There is a line containing "The image size is (1512, 802)." in the entries below. Repeat that line and every line after it exactly, and nothing more.

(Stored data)
........

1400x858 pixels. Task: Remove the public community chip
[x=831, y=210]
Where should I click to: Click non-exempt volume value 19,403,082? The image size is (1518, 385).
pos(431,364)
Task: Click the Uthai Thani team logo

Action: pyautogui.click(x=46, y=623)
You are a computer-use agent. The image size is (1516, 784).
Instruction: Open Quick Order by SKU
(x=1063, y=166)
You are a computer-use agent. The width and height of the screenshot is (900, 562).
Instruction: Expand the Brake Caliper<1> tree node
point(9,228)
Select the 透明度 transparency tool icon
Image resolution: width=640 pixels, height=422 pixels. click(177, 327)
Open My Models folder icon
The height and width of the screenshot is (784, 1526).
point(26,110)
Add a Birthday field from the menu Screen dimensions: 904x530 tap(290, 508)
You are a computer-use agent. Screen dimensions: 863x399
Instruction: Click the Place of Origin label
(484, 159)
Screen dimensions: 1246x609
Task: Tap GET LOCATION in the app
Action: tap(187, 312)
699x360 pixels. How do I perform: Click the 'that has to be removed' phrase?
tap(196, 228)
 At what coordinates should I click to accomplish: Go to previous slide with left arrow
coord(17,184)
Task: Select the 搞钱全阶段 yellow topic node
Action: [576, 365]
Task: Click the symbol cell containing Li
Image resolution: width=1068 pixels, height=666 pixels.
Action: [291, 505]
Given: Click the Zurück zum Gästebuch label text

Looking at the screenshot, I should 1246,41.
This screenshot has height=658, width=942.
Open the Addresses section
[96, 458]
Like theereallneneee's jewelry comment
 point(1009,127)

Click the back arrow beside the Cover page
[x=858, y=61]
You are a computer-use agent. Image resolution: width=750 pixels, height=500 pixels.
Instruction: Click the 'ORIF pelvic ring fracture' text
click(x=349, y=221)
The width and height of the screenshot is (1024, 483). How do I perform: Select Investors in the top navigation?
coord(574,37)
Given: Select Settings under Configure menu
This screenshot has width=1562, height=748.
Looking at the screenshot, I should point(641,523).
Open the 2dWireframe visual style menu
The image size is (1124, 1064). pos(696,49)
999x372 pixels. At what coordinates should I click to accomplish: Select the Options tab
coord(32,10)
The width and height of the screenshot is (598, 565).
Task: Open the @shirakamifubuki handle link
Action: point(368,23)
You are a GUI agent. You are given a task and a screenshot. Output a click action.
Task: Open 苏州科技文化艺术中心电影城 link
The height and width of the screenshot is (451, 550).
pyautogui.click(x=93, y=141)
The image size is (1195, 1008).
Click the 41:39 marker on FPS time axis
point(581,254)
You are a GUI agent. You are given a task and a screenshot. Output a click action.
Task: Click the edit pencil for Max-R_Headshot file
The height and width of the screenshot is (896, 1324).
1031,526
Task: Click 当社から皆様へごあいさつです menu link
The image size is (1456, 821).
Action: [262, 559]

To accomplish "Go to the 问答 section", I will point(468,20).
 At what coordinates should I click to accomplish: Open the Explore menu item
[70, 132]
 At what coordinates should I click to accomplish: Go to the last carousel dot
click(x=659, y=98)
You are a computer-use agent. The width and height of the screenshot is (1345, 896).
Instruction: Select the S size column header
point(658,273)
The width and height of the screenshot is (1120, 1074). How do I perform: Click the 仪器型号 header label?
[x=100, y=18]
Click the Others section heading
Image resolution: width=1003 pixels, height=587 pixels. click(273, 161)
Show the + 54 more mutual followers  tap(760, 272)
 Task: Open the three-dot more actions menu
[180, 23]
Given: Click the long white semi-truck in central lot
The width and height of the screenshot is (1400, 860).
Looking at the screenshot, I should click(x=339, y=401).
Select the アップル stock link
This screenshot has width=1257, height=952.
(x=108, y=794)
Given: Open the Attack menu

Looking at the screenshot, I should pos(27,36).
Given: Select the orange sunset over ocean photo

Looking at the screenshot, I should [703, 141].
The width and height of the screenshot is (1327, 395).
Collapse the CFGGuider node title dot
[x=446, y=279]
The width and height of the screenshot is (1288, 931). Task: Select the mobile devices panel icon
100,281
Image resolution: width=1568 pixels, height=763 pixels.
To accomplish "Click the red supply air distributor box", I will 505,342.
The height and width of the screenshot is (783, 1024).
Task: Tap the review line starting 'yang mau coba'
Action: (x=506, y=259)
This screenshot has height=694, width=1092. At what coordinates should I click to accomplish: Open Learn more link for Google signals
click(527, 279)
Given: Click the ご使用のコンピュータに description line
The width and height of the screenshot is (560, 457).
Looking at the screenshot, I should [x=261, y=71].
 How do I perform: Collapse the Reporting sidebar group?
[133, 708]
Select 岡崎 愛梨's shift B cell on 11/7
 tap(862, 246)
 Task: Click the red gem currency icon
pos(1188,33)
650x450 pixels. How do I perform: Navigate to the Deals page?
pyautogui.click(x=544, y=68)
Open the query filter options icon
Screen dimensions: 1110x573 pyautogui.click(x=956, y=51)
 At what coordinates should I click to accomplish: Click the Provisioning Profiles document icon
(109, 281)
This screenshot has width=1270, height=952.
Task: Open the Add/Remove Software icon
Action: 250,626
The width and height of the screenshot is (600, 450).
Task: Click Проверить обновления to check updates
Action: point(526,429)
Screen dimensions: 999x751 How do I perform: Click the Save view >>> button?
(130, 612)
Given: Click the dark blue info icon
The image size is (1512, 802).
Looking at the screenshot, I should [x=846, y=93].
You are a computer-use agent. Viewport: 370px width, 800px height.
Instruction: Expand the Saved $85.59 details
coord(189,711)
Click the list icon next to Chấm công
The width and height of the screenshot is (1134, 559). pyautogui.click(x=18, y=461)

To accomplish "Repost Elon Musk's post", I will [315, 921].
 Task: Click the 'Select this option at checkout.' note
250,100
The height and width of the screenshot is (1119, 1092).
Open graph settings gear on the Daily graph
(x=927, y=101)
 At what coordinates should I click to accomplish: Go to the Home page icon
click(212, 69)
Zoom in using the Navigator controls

........

■ Your solution ■
The image size is (1512, 802).
Looking at the screenshot, I should [x=846, y=93].
You are a computer-use agent. Viewport: 370px width, 800px height.
Instruction: Expand the Saved $85.59 details
coord(189,711)
Click the list icon next to Chấm công
The width and height of the screenshot is (1134, 559). pyautogui.click(x=18, y=461)

To accomplish "Repost Elon Musk's post", I will [315, 921].
 Task: Click the 'Select this option at checkout.' note
250,100
The height and width of the screenshot is (1119, 1092).
Open graph settings gear on the Daily graph
(x=927, y=101)
 At what coordinates should I click to accomplish: Go to the Home page icon
click(212, 69)
Zoom in using the Navigator controls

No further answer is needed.